Balthasar's words are baffling to the historian operating within the modern, immanent frame: his outsized claims don't inspire change in purpose, methods, or conclusions. Most of us are so very used to a materialist confession when we imagine and research the past that Balthasar's arguments—tied to the confession of Christ—appear irrelevant.

And yet. And yet Balthasar (and others, stretching back through the long ages of Christian thought) argues that in Christ, time and eternity are not mutually inaccessible. Eternity provides context and meaning that are essential for understanding time and, thus, for understanding and assessing history.
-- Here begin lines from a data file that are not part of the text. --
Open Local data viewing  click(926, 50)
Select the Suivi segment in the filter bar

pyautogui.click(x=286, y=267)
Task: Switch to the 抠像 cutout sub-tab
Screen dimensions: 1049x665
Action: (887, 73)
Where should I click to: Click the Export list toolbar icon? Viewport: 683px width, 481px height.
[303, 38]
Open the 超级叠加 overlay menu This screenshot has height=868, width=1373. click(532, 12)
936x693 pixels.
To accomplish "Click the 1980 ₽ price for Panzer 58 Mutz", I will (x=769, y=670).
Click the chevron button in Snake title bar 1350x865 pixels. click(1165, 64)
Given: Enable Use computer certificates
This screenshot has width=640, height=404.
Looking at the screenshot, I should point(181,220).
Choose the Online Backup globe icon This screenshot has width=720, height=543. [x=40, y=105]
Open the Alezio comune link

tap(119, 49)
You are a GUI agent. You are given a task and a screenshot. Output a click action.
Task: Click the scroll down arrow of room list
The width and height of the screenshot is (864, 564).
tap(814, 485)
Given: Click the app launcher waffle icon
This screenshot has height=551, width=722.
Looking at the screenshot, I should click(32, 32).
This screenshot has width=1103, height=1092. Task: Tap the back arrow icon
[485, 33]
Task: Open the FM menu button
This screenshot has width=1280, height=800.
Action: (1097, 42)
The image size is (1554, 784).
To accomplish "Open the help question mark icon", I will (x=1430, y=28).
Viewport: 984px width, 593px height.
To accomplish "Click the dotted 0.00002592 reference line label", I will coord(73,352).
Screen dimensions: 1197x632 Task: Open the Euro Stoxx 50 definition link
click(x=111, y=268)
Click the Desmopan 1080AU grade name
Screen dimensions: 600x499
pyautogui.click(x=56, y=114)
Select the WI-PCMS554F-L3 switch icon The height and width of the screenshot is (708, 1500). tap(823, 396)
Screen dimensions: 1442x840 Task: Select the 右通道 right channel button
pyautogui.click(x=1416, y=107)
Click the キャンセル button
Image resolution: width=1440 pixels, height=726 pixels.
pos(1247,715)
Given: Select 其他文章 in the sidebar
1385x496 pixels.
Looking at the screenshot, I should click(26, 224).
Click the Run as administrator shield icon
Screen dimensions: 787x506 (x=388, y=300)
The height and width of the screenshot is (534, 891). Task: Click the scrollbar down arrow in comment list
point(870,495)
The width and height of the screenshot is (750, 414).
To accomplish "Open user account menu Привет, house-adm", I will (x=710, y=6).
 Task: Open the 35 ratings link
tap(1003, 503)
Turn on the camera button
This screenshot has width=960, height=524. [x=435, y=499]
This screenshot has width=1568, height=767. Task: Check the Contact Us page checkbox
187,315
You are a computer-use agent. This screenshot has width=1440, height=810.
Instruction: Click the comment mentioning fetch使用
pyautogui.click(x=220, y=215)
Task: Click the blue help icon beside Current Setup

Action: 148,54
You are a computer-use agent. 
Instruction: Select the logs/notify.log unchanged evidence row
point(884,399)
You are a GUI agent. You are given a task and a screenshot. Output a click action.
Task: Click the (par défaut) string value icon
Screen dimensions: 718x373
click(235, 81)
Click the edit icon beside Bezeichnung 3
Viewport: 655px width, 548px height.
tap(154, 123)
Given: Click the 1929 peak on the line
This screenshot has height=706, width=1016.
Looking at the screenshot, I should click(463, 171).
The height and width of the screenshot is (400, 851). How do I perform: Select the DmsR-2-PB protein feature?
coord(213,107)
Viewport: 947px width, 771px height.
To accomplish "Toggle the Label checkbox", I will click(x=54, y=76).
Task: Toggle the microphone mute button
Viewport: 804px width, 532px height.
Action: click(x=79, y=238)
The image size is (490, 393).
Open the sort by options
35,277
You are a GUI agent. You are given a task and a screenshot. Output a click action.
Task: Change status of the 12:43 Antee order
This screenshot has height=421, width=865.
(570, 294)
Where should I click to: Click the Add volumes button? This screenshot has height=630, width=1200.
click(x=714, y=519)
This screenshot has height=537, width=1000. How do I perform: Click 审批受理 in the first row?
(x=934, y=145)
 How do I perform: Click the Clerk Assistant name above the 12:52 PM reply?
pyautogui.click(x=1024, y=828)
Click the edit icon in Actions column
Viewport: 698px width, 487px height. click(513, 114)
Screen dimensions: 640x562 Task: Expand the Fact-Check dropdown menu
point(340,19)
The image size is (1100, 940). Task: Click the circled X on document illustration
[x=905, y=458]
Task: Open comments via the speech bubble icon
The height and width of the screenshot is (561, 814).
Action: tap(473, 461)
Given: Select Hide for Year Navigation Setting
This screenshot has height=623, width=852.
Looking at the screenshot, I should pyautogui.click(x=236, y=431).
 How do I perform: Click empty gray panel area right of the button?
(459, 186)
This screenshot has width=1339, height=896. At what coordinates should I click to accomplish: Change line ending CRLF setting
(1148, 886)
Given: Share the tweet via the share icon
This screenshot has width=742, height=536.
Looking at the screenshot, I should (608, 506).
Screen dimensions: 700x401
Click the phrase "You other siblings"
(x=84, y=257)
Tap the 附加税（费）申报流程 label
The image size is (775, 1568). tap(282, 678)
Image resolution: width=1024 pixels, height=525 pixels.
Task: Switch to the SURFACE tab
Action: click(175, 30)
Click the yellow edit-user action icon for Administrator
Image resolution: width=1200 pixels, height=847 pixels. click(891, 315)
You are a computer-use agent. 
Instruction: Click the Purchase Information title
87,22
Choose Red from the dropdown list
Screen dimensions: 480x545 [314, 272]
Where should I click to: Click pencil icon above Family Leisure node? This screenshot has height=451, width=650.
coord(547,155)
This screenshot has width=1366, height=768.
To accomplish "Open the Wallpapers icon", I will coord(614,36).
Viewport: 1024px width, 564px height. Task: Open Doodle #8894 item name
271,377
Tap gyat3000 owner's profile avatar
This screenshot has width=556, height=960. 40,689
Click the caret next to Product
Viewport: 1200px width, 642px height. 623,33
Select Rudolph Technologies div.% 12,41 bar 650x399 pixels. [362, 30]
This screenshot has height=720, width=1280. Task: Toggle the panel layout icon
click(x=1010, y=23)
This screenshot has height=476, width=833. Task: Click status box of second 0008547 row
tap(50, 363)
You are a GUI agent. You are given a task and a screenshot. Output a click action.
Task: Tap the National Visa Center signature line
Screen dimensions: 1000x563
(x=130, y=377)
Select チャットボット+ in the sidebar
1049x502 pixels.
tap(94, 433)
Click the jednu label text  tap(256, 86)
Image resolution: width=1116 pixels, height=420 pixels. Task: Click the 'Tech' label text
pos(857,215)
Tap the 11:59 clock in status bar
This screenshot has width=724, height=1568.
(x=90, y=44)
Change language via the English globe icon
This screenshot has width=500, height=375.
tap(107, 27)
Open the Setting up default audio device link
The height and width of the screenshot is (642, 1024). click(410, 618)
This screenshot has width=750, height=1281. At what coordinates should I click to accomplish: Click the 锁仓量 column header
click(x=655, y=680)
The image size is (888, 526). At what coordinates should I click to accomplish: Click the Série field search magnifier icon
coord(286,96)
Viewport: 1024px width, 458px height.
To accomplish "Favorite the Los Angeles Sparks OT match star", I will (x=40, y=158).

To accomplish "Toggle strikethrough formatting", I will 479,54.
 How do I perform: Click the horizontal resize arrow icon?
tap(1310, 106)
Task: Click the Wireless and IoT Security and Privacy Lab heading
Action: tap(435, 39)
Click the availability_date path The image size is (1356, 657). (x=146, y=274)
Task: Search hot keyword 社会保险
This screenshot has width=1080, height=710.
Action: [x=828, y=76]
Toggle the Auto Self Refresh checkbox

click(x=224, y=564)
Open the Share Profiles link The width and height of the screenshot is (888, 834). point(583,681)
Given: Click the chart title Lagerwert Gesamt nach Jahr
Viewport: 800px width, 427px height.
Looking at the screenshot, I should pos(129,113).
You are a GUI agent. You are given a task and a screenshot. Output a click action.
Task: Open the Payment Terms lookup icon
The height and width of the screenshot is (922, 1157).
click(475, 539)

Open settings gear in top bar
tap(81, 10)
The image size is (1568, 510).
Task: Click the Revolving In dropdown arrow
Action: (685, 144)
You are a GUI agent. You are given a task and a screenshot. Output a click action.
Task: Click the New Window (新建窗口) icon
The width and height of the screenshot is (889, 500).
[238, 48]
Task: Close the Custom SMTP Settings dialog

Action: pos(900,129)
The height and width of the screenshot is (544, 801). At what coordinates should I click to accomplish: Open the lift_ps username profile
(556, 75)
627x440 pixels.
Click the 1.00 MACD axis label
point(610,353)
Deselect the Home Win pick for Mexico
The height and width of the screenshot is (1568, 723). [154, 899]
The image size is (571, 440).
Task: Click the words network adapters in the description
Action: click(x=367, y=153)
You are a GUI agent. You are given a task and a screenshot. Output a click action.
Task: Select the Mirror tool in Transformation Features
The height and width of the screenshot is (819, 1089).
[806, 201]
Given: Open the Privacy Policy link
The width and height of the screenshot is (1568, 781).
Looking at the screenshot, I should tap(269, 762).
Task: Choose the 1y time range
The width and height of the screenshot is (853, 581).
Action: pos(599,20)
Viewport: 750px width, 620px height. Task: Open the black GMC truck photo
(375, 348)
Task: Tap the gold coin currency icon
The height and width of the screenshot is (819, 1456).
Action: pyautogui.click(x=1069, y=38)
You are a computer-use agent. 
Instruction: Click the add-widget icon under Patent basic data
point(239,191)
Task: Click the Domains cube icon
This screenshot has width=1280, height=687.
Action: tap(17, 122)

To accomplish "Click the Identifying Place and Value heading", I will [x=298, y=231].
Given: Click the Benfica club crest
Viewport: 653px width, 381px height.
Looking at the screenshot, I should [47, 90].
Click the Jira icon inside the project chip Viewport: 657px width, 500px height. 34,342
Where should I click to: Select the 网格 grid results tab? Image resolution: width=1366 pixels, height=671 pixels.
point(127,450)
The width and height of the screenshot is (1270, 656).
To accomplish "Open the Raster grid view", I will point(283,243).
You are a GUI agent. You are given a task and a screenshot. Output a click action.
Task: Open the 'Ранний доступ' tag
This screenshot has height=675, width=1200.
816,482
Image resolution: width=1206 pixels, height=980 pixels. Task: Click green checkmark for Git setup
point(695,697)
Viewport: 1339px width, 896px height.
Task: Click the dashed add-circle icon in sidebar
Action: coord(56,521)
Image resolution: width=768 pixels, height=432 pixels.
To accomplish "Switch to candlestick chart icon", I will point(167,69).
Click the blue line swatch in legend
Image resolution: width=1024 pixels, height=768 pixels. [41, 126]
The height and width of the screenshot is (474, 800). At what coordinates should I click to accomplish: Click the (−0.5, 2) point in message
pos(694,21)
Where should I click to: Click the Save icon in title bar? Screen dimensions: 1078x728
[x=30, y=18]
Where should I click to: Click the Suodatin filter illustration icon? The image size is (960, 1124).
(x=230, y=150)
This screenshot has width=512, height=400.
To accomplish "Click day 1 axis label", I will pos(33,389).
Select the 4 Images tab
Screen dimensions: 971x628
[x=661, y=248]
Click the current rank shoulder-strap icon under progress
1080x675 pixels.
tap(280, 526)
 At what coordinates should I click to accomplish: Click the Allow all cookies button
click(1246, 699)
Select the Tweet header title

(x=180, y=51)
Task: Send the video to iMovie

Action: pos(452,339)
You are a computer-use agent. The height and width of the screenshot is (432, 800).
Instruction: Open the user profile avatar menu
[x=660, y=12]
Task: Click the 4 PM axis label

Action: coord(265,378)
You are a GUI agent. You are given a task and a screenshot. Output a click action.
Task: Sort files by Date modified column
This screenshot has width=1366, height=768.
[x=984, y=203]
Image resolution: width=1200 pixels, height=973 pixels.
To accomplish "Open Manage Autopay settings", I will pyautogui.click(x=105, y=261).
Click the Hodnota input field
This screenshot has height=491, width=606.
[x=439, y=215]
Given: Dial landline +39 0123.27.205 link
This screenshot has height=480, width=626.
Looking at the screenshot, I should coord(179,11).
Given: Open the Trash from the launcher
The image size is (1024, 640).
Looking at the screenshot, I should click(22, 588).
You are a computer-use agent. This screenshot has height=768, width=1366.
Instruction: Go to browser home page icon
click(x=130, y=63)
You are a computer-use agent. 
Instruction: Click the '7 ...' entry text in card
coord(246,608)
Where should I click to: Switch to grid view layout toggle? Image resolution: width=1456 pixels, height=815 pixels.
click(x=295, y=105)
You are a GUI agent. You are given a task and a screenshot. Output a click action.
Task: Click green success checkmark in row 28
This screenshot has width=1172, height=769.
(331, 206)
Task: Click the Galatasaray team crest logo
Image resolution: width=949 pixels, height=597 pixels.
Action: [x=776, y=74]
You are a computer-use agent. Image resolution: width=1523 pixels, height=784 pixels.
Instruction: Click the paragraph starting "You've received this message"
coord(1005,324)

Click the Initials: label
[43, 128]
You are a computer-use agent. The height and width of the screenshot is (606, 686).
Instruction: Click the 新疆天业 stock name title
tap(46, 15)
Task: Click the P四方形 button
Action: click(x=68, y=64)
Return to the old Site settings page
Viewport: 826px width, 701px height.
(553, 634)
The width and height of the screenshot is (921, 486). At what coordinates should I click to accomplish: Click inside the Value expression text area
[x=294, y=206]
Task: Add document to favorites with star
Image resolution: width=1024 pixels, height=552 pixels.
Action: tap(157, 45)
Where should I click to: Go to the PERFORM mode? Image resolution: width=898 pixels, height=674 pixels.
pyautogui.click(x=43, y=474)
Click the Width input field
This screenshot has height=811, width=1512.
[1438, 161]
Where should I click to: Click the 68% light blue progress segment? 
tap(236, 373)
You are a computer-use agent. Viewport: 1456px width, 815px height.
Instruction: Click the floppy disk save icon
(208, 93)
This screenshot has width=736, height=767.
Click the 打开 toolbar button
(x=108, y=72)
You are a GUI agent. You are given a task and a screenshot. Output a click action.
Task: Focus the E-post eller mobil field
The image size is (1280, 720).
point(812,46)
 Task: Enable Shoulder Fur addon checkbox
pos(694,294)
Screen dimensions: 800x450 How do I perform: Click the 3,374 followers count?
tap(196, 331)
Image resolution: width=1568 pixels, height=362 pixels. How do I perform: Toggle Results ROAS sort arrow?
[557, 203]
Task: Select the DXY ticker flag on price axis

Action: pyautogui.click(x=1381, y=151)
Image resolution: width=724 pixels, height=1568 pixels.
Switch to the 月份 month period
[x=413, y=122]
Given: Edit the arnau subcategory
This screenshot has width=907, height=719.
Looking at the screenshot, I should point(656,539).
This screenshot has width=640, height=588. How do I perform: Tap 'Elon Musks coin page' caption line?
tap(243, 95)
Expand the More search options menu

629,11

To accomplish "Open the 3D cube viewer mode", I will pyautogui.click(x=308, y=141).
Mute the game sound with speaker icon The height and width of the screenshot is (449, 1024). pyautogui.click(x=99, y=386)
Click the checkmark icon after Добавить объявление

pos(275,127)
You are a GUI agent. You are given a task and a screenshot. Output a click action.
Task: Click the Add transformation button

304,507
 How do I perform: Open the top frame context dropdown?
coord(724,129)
There is much to consider. Let me first summarize one of Balthasar's preliminary but crucial philosophical points about time and eternity, and then turn to the Creation, Incarnation, and Eschaton, three fence posts marking off the ground that historians have been given to till. Finally, let me take a look at what this contributes to the tilling in three areas: purpose, narrative, and joy.

Preliminary Points

Balthasar opens his Theology of History with an observation about time and eternity. Much of Western thought, he notes, posits a sharp split between the "factual, singular, sensible, concrete and contingent" on the one hand, and the "necessary, universal (and because universal, abstract)" on the other. The universal offers the descriptive force of law that can determine the singular and factual, while the singular and factual are mere manifestations of the universal; thus, rational systems have been preferred by philosophers and theologians. History, committed to the unique and particular, remains in emphasis an empirical field, and happily so. Without evidence that a real person actually did something, historians have little to say.

That said, though, history is never exclusively empirical. Facts are lonely and meaningless by themselves. Even when they are neatly ordered and tell a great story,
meaninglessness cannot be abided. History constantly looks for validation and meaning in narratives and for abstractions that transcend the facts: nation, liberty, justice, identity groups, paternity, maternity, and more. As theologian N. T. Wright observes in The New Testament and the People of God (1992): "The historical project, if it is to be successful even in its own terms, must broaden its horizons."

"The more we look at history in itself," writes Wright, "the more we realize that history cannot exist by itself. It points beyond." Historians seek the watersheds and streambeds that gather facts towards a coherent narrative and then towards universality.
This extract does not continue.